Unnamed: 0,movie_id,title,tags,description,tags_clean
0,19995,Avatar,"In the 22nd century, a paraplegic Marine is di...","In the 22nd century, a paraplegic Marine is di...",Action Adventure Fantasy Sciencefiction
1,285,Pirates of the Caribbean: At World's End,"Captain Barbossa, long believed to be dead, ha...","Captain Barbossa, long believed to be dead, ha...",Action Adventure Fantasy
2,206647,Spectre,A cryptic message from Bond’s past sends him o...,A cryptic message from Bond’s past sends him o...,M While
3,49026,The Dark Knight Rises,Following the death of District Attorney Harve...,Following the death of District Attorney Harve...,Action Crime Drama Thriller
4,49529,John Carter,"John Carter is a war-weary, former military ca...","John Carter is a war-weary, former military ca...",Action Adventure Sciencefiction
...,...,...,...,...,...
4804,9367,El Mariachi,El Mariachi just wants to play his guitar and ...,El Mariachi just wants to play his guitar and ...,Action Crime Thriller
4805,72766,Newlyweds,A newlywed couple's honeymoon is upended by th...,A newlywed couple's honeymoon is upended by th...,Comedy Romance
4806,231617,"Signed, Sealed, Delivered","""Signed, Sealed, Delivered"" introduces a dedic...","""Signed, Sealed, Delivered"" introduces a dedic...",Comedy Drama Romance
4807,126186,Shanghai Calling,When ambitious New York attorney Sam is sent t...,When ambitious New York attorney Sam is sent t...,Anonymous Written


In [257]:
from collections import Counter
import numpy as np

count_genre = pd.Series([t_ for t in movies["tags_clean"].to_list() for t_ in t.split(" ")]).value_counts().to_frame()
list_genres = list(count_genre.loc[count_genre["count"]>75].index)

In [258]:
# index of movies with wrong tags
list_index = []
for index, t in enumerate(movies["tags_clean"].to_list()):
    for elem in t.split():
        if elem not in list_genres:
            list_index.append(index)
            break

In [259]:
dict_tags = dict()
for index, description in zip(list_index, movies.iloc[list_index]["tags"].to_list()):
    list_tags = []    
    for genre in list_genres:
        if genre in description: 
            list_tags.append(genre)
        dict_tags[index] = " ".join(list_tags)
            

In [260]:
movies["tags_clean"].iloc[list_index] = list(dict_tags.values())

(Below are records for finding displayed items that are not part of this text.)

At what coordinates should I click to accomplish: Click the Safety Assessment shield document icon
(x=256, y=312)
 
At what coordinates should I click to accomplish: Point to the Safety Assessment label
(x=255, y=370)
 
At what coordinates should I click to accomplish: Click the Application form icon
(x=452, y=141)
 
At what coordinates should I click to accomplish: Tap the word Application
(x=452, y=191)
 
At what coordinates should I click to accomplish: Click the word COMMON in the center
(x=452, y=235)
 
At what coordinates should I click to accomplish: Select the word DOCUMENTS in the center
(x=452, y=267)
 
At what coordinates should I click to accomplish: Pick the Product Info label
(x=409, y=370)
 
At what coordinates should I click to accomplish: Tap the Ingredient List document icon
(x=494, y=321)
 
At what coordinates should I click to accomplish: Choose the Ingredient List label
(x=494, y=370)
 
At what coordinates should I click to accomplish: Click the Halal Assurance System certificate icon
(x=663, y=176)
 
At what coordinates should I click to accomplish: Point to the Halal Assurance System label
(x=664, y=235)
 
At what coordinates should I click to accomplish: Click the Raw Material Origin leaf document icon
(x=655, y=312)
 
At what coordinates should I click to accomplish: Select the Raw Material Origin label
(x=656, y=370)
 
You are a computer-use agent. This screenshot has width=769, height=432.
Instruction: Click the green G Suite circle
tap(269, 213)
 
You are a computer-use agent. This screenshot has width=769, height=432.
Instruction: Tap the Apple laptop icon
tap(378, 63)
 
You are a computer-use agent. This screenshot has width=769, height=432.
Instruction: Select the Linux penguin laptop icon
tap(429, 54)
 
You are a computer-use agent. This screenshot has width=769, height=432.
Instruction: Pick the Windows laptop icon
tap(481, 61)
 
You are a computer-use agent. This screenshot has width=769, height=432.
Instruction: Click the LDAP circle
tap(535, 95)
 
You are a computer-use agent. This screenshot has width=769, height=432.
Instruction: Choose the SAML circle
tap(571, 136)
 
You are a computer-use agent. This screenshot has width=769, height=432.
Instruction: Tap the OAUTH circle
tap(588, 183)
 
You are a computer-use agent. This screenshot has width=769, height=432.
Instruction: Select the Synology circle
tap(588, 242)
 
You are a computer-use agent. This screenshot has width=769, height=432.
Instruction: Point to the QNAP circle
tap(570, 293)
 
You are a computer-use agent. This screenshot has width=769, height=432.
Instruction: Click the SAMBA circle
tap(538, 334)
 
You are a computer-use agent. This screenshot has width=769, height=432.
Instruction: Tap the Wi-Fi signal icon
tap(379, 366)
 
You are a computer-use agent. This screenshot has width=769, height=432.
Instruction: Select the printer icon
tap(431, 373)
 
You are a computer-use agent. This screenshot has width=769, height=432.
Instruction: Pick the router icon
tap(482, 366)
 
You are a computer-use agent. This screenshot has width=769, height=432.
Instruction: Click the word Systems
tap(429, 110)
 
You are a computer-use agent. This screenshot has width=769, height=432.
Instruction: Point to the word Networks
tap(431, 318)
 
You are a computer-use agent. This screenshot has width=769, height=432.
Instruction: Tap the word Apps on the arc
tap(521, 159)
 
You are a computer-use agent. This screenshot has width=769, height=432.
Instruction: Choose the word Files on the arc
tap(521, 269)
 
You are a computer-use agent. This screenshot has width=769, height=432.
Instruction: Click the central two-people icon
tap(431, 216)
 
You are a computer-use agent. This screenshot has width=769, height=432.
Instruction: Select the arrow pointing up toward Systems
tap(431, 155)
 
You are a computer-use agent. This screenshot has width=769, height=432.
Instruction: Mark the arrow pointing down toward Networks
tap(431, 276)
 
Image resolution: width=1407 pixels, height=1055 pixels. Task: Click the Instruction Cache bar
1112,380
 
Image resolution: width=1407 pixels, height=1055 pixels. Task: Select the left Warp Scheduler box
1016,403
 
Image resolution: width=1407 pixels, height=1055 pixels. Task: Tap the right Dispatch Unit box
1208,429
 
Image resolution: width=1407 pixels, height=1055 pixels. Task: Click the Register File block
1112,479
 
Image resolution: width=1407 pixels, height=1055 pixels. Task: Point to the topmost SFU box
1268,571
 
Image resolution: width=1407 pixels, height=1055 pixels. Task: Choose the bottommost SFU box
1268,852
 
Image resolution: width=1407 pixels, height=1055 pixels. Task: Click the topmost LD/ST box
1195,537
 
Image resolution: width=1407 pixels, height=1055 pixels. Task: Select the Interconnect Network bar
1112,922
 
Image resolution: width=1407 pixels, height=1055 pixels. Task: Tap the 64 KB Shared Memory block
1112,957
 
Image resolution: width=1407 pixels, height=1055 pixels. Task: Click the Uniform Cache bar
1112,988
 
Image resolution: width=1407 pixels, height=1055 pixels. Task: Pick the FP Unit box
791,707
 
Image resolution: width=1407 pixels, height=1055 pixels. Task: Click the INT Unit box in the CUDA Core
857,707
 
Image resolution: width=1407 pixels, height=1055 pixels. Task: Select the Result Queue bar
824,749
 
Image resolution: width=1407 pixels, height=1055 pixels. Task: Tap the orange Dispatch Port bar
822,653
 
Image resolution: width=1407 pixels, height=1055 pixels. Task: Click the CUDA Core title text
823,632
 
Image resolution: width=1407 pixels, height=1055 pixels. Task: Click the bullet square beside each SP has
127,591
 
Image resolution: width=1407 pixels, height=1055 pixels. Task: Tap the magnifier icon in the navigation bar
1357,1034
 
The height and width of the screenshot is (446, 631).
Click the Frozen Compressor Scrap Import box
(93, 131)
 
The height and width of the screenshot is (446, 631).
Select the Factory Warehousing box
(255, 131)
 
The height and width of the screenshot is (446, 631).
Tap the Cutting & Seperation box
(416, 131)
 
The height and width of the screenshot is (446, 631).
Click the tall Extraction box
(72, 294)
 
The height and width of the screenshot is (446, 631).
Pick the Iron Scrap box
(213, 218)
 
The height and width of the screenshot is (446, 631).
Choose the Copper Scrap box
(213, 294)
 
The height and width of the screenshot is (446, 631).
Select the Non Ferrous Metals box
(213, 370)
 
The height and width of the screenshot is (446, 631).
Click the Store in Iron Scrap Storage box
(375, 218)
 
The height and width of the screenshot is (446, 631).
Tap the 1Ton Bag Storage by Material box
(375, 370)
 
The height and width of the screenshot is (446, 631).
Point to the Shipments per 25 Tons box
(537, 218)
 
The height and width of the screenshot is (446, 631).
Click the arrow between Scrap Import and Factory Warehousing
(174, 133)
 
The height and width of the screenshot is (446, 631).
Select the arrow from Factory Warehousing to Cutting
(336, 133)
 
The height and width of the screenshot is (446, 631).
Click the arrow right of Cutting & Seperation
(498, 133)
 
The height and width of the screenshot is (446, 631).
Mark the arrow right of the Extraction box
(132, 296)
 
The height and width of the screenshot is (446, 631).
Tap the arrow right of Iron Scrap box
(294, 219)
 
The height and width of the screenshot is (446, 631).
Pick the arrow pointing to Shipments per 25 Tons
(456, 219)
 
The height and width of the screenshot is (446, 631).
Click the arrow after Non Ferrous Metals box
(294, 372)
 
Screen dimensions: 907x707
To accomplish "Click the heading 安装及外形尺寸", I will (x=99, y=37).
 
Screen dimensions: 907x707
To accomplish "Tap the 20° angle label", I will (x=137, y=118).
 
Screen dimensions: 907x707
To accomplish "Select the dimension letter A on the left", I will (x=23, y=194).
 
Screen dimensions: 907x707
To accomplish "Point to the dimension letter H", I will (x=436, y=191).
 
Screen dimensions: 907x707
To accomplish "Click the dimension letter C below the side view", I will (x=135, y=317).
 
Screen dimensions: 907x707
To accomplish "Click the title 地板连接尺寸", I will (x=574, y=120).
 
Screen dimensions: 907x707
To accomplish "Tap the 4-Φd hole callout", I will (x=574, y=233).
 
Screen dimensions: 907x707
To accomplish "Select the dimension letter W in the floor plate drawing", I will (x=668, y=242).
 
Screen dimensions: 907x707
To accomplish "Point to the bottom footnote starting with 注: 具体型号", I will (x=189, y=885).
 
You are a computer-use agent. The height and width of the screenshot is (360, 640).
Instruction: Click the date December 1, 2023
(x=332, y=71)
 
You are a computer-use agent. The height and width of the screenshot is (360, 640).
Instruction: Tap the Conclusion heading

A value is trying to be set on a copy of a slice from a DataFrame

See the caveats in the documentation: https://pandas.pydata.org/pandas-docs/stable/user_guide/indexing.html#returning-a-view-versus-a-copy
  movies["tags_clean"].iloc[list_index] = list(dict_tags.values())


In [261]:
movies.drop(columns="tags",inplace=True)
movies.rename({"tags_clean":"genre"},axis=1,inplace=True)

In [262]:
movies["genre"] = movies["genre"].apply(lambda x:x.replace(" ",", ").replace("Sciencefiction", "Science Fiction").replace("–"," "))

In [263]:
movies.loc[movies["title"]=="Avengers: Age of Ultron"]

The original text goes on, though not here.